───── READING TEXT ─────

Rattlecap: Could you explain what divestment is?
X: Divestment is the financial act of pulling investments from a company one is investing in. So primarily we are working towards divestment of four companies, which are Microsoft, Alphabet, Amazon and Blackrock. The university holds approximately £75 million in these companies. The first three (Microsoft, Alphabet and Amazon), are all direct investments adding to roughly £17 million total. These have multi-billion dollar deals with Israel and its military. They have also been referred to by a senior Israeli intelligence leader as comparable to arms manufacturers since the AI and the software they provide is so central to the occupation and Israeli military initiatives. Blackrock is a bit different; the university holds about £57 million in this company but as an indirect investment, as it is an asset manager. That £57 million investment still renders the university complicit in the financial activities of Blackrock which invests $8 billion in Lockheed Martin and $5 billion in Northrop Grumman which are two of the primary arms manufacturers for Israel. So, all four of those companies facilitate war crimes.
Those companies and the University of Edinburgh have been called out in the UN report by Franscesa Albanese From an Economy of Occupation to an Economy of Genocide, which portrayed our university as one of the most entangled institutions in the genocide. Therefore, these investments are not trivial, even according to the United Nations.
Rattlecap: Could you also explain the Thawabet for those who may be unfamiliar?
X: The Thawabet is the fundamental principles of Palestinian liberation. There are five principles: Palestine is indivisible; Palestine has the right to self-determination; Jerusalem (Al-Quds) as the capital; the right to resist and the right of return. These are also pinned on the JPS Instagram (@eu_jps).

───── RECORD EXTRACTS ─────

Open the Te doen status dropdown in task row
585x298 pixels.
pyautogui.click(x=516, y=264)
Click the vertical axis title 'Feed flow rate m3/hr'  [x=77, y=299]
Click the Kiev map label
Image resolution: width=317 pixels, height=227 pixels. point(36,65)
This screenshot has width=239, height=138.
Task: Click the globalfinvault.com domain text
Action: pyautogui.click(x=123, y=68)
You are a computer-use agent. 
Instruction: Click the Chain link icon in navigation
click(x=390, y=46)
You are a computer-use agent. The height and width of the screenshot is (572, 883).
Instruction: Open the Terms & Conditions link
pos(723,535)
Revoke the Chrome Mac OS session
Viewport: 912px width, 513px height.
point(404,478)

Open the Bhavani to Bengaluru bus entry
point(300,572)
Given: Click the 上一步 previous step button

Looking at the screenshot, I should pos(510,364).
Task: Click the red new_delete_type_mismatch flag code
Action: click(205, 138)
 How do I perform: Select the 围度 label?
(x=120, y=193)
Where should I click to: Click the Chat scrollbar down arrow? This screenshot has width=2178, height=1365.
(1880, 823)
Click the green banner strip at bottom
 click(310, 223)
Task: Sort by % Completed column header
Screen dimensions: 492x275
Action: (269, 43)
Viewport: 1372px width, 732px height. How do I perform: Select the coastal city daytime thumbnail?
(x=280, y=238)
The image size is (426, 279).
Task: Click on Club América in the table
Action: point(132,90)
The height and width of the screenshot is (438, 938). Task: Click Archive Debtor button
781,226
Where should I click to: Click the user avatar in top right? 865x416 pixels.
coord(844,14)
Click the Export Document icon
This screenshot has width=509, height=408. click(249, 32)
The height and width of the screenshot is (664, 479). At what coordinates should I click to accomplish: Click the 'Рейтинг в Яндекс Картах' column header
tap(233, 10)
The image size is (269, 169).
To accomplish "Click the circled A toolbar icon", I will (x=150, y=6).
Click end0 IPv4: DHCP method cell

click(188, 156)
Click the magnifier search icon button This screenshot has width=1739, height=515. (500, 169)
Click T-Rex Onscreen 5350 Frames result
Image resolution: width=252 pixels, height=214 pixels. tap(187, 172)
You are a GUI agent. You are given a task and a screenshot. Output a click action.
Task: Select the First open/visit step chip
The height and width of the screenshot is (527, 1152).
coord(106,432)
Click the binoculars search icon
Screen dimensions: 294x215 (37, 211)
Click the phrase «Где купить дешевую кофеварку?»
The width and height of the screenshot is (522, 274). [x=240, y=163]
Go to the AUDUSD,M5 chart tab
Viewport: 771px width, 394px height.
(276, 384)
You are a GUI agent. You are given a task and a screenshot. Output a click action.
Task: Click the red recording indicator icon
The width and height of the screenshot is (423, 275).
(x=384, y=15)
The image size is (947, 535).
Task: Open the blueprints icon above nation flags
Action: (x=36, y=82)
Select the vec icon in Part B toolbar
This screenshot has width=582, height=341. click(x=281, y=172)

─────

WHAT THE TASK REQUIRES:
Continue the interview on university divestment from its final line. The entries have no part in this work.

ANSWER TO THE TASK:
Rattlecap: Thank you. Let’s talk a bit about relations with the university and the student body. We know there have been talks with the university administration, could you tell us some more about that? Was there a productive outcome?
X: Basically, these talks between JPS and the SLT (senior leadership team) were ongoing from November 2023 and formally ending in November 2024. At the end of the encampment (In June 2024), we felt we were in a good position to get divestment; it was looking optimistic, but it didn’t happen. The University said they were going to set up a working group in order to review the investments, but the working group has only really just been set up now - a year and a bit later – and it has done nothing. There was another court meeting recently, where it was meant to be discussed, but it got put off. Long story short, these negotiations were a long bureaucratic process that kept directing us from people to people without changing anything. The new working group is seen as another bureaucratic tactic to try and appease JPS without actually divesting. Since the negotiations with the university collapsed, JPS has been working to put pressure on the administration and on EUSA to force divestment.
Rattlecap: Is the new UOE Palestine Coalition a part of this new method?
X: This has been developing over the past year. It came about around the time that the negotiations collapsed, since there was a lot more pressure on JPS with threats of disciplinary action from the uni. In the angry emails that JPS would get from SLT, they would say that JPS was only a “small minority of students”, but this coalition, composed of student societies for Palestine, is helping to counteract that, by showing the university that we are the majority and not a fringe minority.
Rattlecap: Going back to the emails sent to JPS by the administration, would you call them threatening?
X: The emails were sent to the JPS email and yes, they were threatening in regard to disciplinary action.
Rattlecap: Has anyone been affected by this disciplinary action?
X: Not in recent years. JPS is very secure in its structure and makes sure that people’s identities are anonymous when they are doing more disruptive actions like occupations of university buildings. During the encampment, the university said that they were going to look at who was logged onto the Wi-Fi and use that to identify people but that never succeeded.
Rattlecap: A lot of JPS posts mention the Balfour Declaration. Would you mind explaining what this is?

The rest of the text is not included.